See Burnham v. Board of Appeals of Gloucester, supra; Hiscox v. Levine, 31 Misc. 2d 151, 216 N.Y.S.2d 801 (1961); National Maritime Union of America v. Norfolk, 202 Va. 672, 119 S.E.2d 307 (1961); 2 E. Yokley, Zoning Law & Practice, § 15-6, at 146 (3d ed. 1965).

In short, we hold that the rezone action of the council was valid and that in issuing the conditional use permit the commission acted within its powers. It was a debatable decision made upon conflicting evidence and therefore is not subject to judicial interference. Farrell v. Seattle, supra; State ex rel. Myhre v. Spokane, supra.

Two questions remain. The first is that subsequent to the rezone, but prior to the application for the conditional use permit, the city council enacted its official comprehensive plan. The commentary with which we are concerned in the plan suggested multiple-dwelling use for the land in question. *203 The Land Use Map of the plan, however, depicted the use as single-dwelling residential. In granting the permit, the commission thus acted contrary to a significant part of the plan.

[6] The function of a comprehensive plan is described in Shelton v. Bellevue, 73 Wash. 2d 28, 435 P.2d 949 (1968) at 35:

And, since it [comprehensive plan] usually proposes rather than disposes, it does not ordinarily, without further regulatory implementation, in and by itself, impose any immediate restrictions upon the land area it purports to cover. Planning, as such, then in effect forms a blueprint for the various regulatory measures it suggests.

It should be remembered that at the time of the application for the conditional use permit, valid and subsisting ordinances of the city established in the applicant a right to use the land for an apartment if the density and "unduly detrimental" tests passed to the satisfaction of the commission. The comprehensive plan did not supersede the ordinances. It was a blueprint for the city council to use in formulating a new zoning ordinance for the city. Until the new zoning ordinance came into being, the older, unrepealed ordinances were the law of the city and controlled the activity of the planning commission. RCW 35.63; Shelton v. Bellevue, supra.

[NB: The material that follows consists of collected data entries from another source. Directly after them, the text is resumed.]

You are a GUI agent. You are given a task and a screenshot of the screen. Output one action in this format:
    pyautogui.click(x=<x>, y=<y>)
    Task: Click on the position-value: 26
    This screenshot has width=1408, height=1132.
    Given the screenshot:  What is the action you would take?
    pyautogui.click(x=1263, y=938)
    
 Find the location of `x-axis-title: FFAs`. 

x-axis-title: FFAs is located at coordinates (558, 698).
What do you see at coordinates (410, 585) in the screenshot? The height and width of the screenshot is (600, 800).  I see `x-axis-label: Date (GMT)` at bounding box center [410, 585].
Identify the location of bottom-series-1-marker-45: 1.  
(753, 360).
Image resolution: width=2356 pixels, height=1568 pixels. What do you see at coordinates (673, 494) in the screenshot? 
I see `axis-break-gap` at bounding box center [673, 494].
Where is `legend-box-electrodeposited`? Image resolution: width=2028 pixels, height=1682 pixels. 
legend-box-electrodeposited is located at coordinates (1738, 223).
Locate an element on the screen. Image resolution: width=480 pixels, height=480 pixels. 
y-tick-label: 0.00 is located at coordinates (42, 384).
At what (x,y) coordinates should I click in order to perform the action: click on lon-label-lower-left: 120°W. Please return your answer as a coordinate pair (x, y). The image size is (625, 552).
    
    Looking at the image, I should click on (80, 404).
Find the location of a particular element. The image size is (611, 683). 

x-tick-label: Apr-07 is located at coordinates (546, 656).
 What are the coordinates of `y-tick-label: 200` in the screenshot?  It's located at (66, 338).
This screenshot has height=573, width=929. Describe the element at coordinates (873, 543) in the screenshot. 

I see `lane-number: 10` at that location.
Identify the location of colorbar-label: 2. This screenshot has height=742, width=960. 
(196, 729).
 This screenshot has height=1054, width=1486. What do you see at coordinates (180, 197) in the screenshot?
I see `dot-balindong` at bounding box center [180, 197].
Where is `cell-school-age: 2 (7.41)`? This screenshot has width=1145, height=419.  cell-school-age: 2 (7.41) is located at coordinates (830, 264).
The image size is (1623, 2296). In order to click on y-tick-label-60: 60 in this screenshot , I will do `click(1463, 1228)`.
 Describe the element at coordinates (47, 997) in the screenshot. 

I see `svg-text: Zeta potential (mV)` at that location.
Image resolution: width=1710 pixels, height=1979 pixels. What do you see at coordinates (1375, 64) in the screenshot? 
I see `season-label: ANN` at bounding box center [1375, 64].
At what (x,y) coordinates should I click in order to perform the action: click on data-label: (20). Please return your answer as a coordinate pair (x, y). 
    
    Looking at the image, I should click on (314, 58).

[7] The second problem is raised by the fact that on appeal from the planning commission to the council, the council voted four to three to reject the application, but because of a requirement that there be a three-quarters majority vote to overturn the commission's decision, the action of the commission was affirmed. If the council had been acting under its general powers, the point might be well taken. However, the council was acting pursuant to the zoning ordinances then in effect which empowered it as an administrative body to perform certain zoning functions under specified conditions, one of which was the voting requirement. When a city council is constituted in this special way, to act in an administrative capacity, it must abide by the conditions of the enabling ordinance. Lund v. *204 Tumwater, supra. Respondents cite no charter, statute, or constitutional provision, and we know of none, which would restrict the city council, as the legislative body with general powers, to constitute itself an administrative body with certain voting restrictions. The requirement that the decision of an administrative body be by more than a majority vote is not unusual. See 3 R. Anderson, American Law of Zoning, § 16.45 (1968). Respondents refer to section 79 of the Bellingham City Charter, providing that a majority vote of all members of the city council shall be sufficient to adopt any ordinance. The action taken here was not the adoption of an ordinance, but rather administrative review.

The judgment is reversed.

HOROWITZ, A.C.J., and UTTER, J., concur.

Petition for rehearing denied March 30, 1971.

Review denied by Supreme Court May 6, 1971.